Other proposed measures include training staff at jobcentres to identify people vulnerable to radicalisation, and a crackdown on violence against women, including doing more to prevent female genital mutilation and honour killings.
The report has been drawn up by the Home Office, with a foreword by Home Secretary Theresa May. Previously, responsibility for anti-radicalisation measures lay with Eric Pickles’ Department for Communities and Local Government (DCLG), but the portfolio has now been transferred to the Home Office as it was felt that the DCLG was too sympathetic to Islamist Extremists.
Mrs May is already known to take a tougher line on extremism. Last year she promised to “undermine and eliminate extremism in all its forms.” Consequently, the report is not primarily directed at terrorism, or at the 700 British jihadis who have travelled abroad to fight with Islamic groups. Nor does it solely focus its attention on the 320 or so “dangerous” jihadis who have returned to these shores, but instead casts its net wider, at behaviour which, whilst “often legal”, nevertheless undermines social cohesion and causes “very significant damage to our communities”.
That behaviour includes hate preaching; plots such as the “Trojan Horse” takeover of schools in Birmingham where secular leaders were pushed out, whilst pupils were segregated and given lessons in Arabic; and the complicit actions of some local authorities.
“In the past, there has been a risk that the Government sends an ambivalent and dangerous message – that it doesn’t really matter if you don’t believe in democracy,” the report reads.
“We need to stand up and be more assertive in promoting our values and challenging the extremists who fundamentally oppose them.

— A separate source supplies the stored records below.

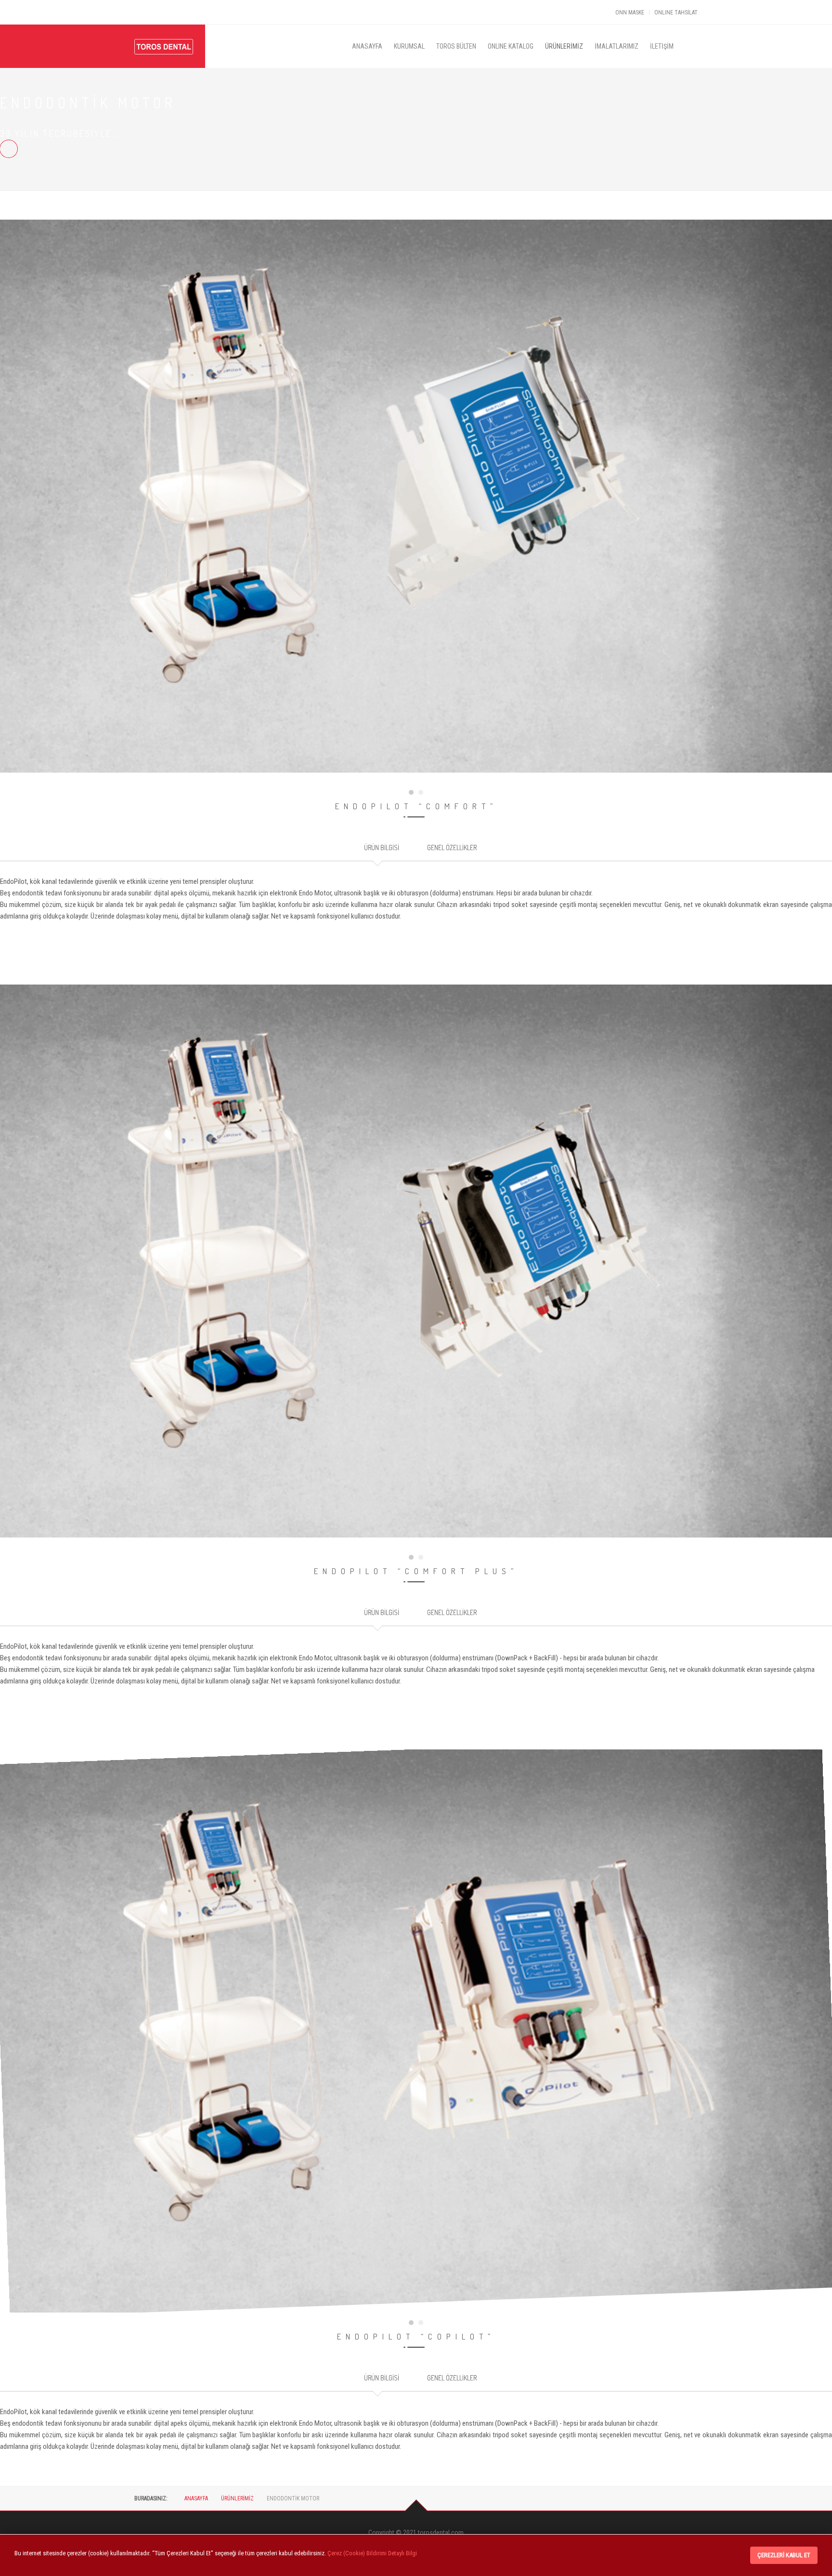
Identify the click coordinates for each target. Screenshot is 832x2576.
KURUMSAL (409, 46)
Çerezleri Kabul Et (783, 2555)
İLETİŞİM (662, 46)
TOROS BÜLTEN (456, 46)
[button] (411, 792)
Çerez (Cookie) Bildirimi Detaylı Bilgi (372, 2553)
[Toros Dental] (163, 32)
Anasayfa (196, 2498)
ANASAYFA (367, 46)
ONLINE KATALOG (510, 46)
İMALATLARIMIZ (616, 46)
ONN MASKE (629, 12)
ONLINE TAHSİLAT (676, 12)
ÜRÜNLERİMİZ (564, 46)
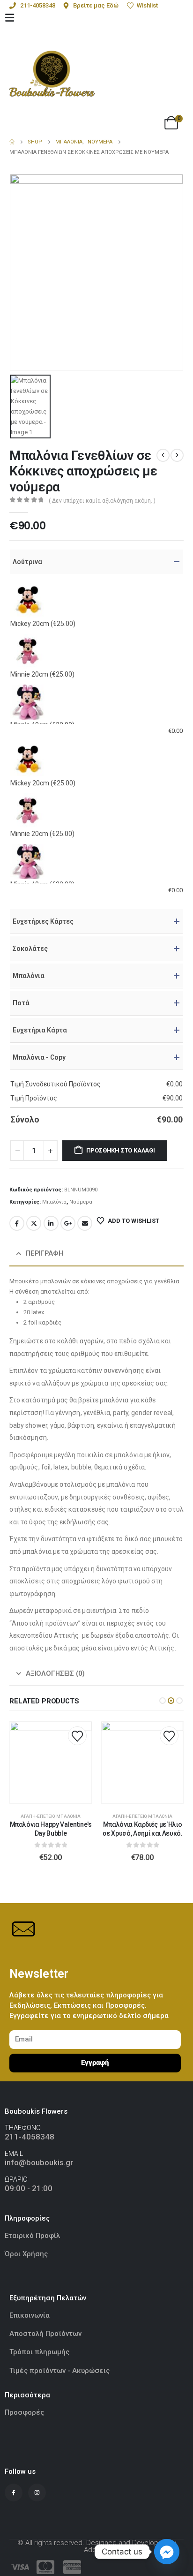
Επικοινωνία (29, 2315)
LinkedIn (51, 1223)
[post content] (50, 1762)
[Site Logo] (52, 74)
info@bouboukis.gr (39, 2162)
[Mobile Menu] (9, 18)
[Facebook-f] (13, 2492)
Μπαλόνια (54, 1202)
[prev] (163, 455)
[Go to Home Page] (12, 142)
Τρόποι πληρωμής (39, 2352)
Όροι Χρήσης (26, 2254)
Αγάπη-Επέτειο (38, 1816)
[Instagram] (37, 2492)
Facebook (16, 1223)
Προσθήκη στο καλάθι (120, 1150)
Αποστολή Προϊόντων (45, 2333)
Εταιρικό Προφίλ (33, 2235)
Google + (67, 1223)
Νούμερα (80, 1202)
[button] (162, 1700)
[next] (177, 455)
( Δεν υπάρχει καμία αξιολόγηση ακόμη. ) (102, 500)
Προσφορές (24, 2412)
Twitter (33, 1223)
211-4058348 (29, 2136)
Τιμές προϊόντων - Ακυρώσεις (59, 2370)
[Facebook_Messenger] (166, 2551)
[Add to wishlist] (77, 1736)
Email (84, 1223)
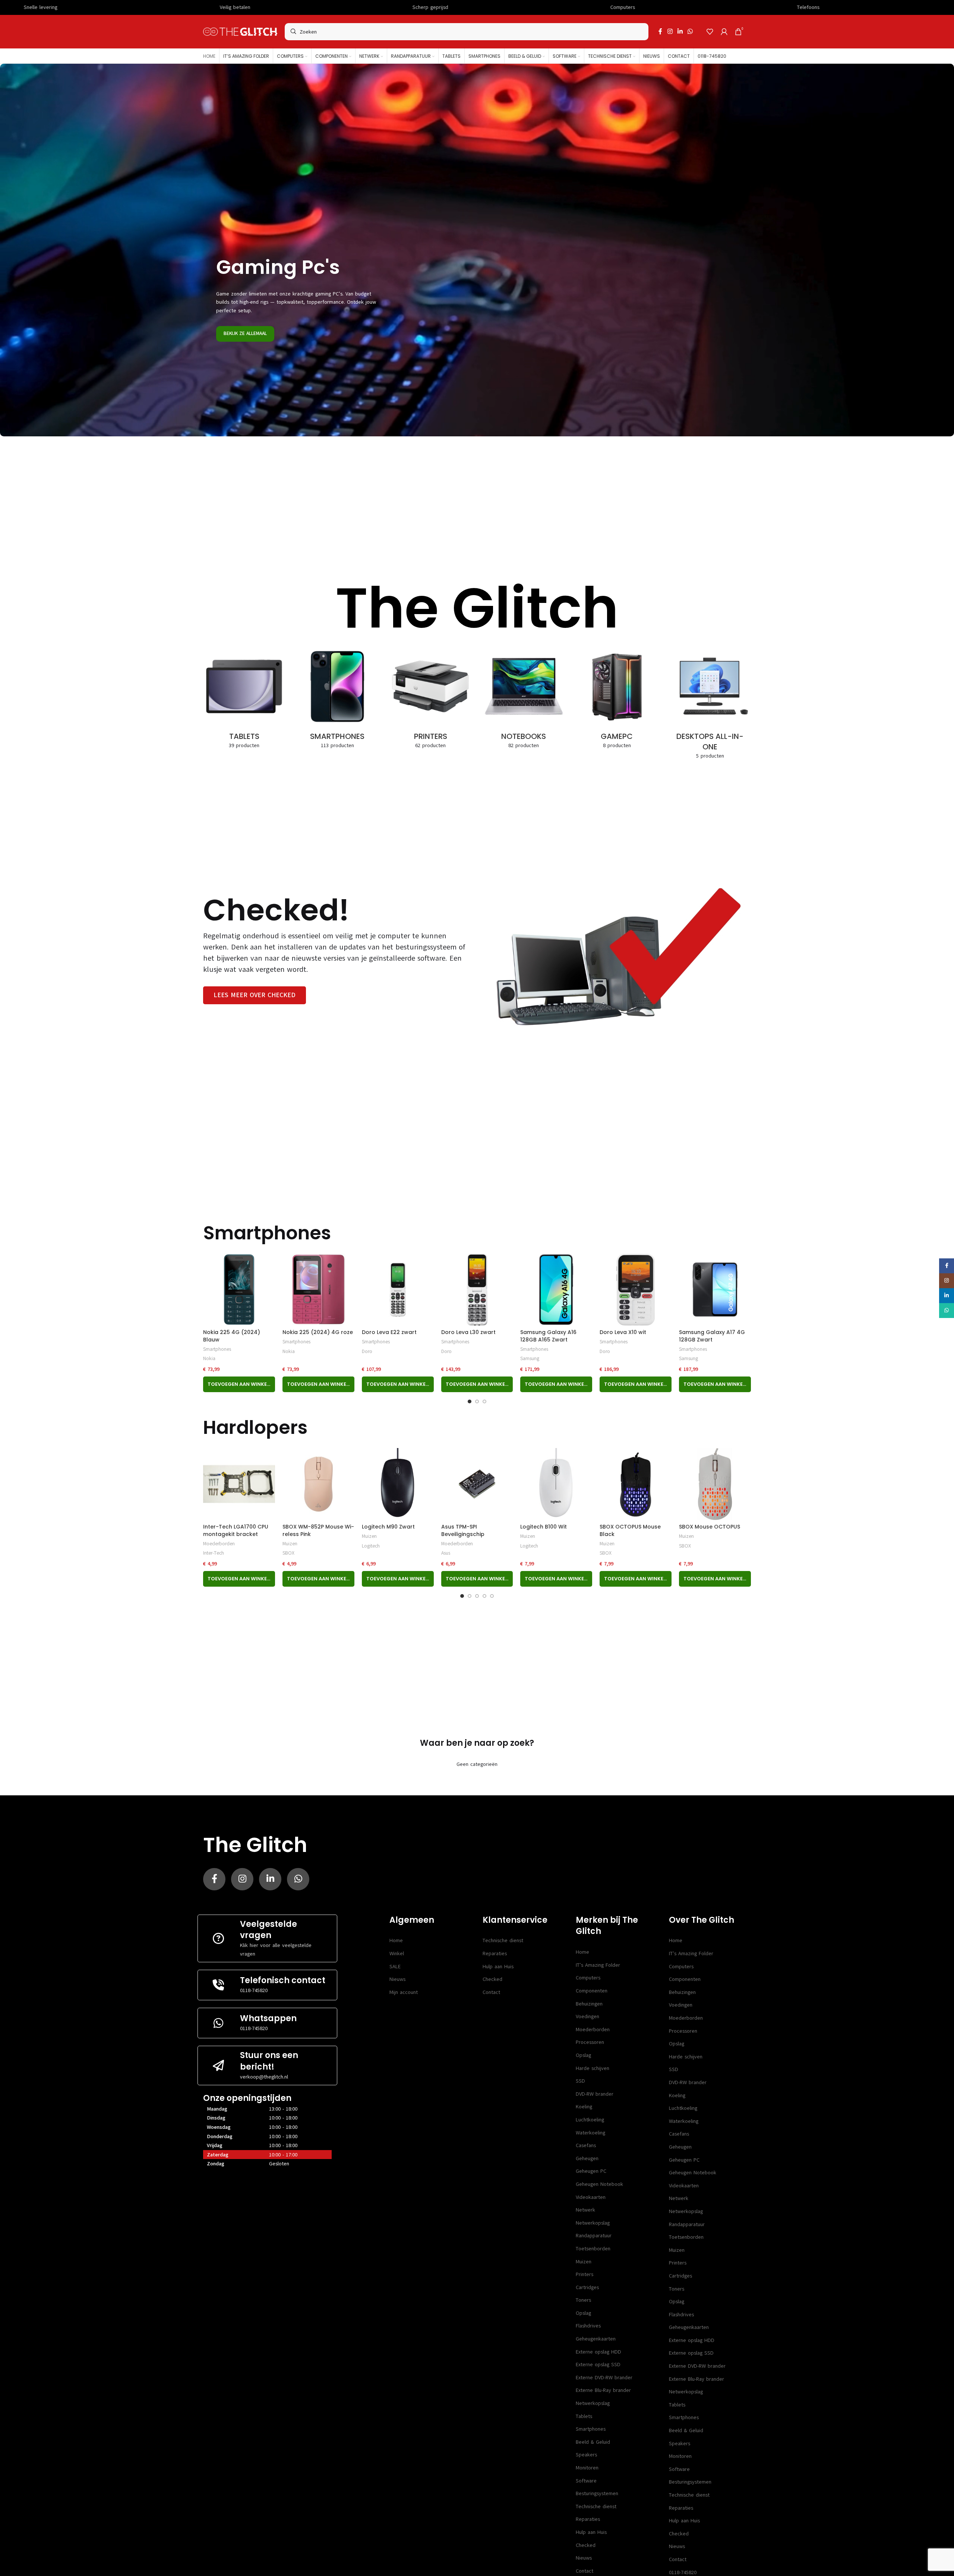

This will include explaining our foreign policy [and] promoting mainstream voices supporting the quiet majority in all communities who oppose extremism.”
It is understood that the report has been delayed for some months amidst arguments over how strongly worded it should be, but the government is planning to release it before the General Election.
Sharia courts come under the microscope within the report, as they represent a “parallel legal system” to the British courts. The government is “concerned about the way Sharia councils are working in some parts of the country” following “troubling reports that in some areas women have suffered from the way these councils work, either through forced marriage or discriminatory divorce proceedings.” The report calls for an “independent review” of the way Sharia courts operate.
Education at all levels is also a focus, thanks to the Trojan Horse schools plot, which the report says was “not an isolated example of schools where extreme views became prevalent… we have seen evidence of extremist ‘entryism’ where extremists have consciously sought to gain positions of influence to better enable them to promote their own values”.
That entryism is also apparent in universities, local authorities and charities, all of which have proved vulnerable to Islamic infiltration. Tower Hamlets council in London was cited by the report as a place where “widespread allegations of extremism, homophobia and anti-Semitism have been allowed to fester without proper challenge” and where the council’s “abuse of taxpayers’ money” and “culture of cronyism” have been reflected in “partisan community politics that was to the detriment of integration and community cohesion”.
As part of tackling extremism on university campuses, the government “will introduce the power to refuse or remove licenses to sponsor visa applications from any institution in the UK which promotes extremist views or knowingly and without challenge hosts extremist speakers”. That provision would seriously affect universities which gain much of their income from foreign students, including Westminster, where Mohammed Emwazi, aka Jihadi John, studied before travelling to Syria.
Tighter rules on the granting of citizenship are also proposed, with applicants having to “prove adherence to British values and active participation in society” before being given leave to stay. Refugees applying for asylum will have to comply with a “carefully defined legal threshold” of opposition to British Values, and those who fail will be granted a “new form of restrictive leave to remain”. Visitors too will have to comply as “British values” will be made “an integral part of applying for a visa”.
The release of the Home Office report is likely to coincide with that of a Downing Street report on the Muslim Brotherhood, which is expected to denounce the group as the “ideological precursor to terrorism”. The report is understood to be so sensitive that only a two page executive summary will be made publicly available.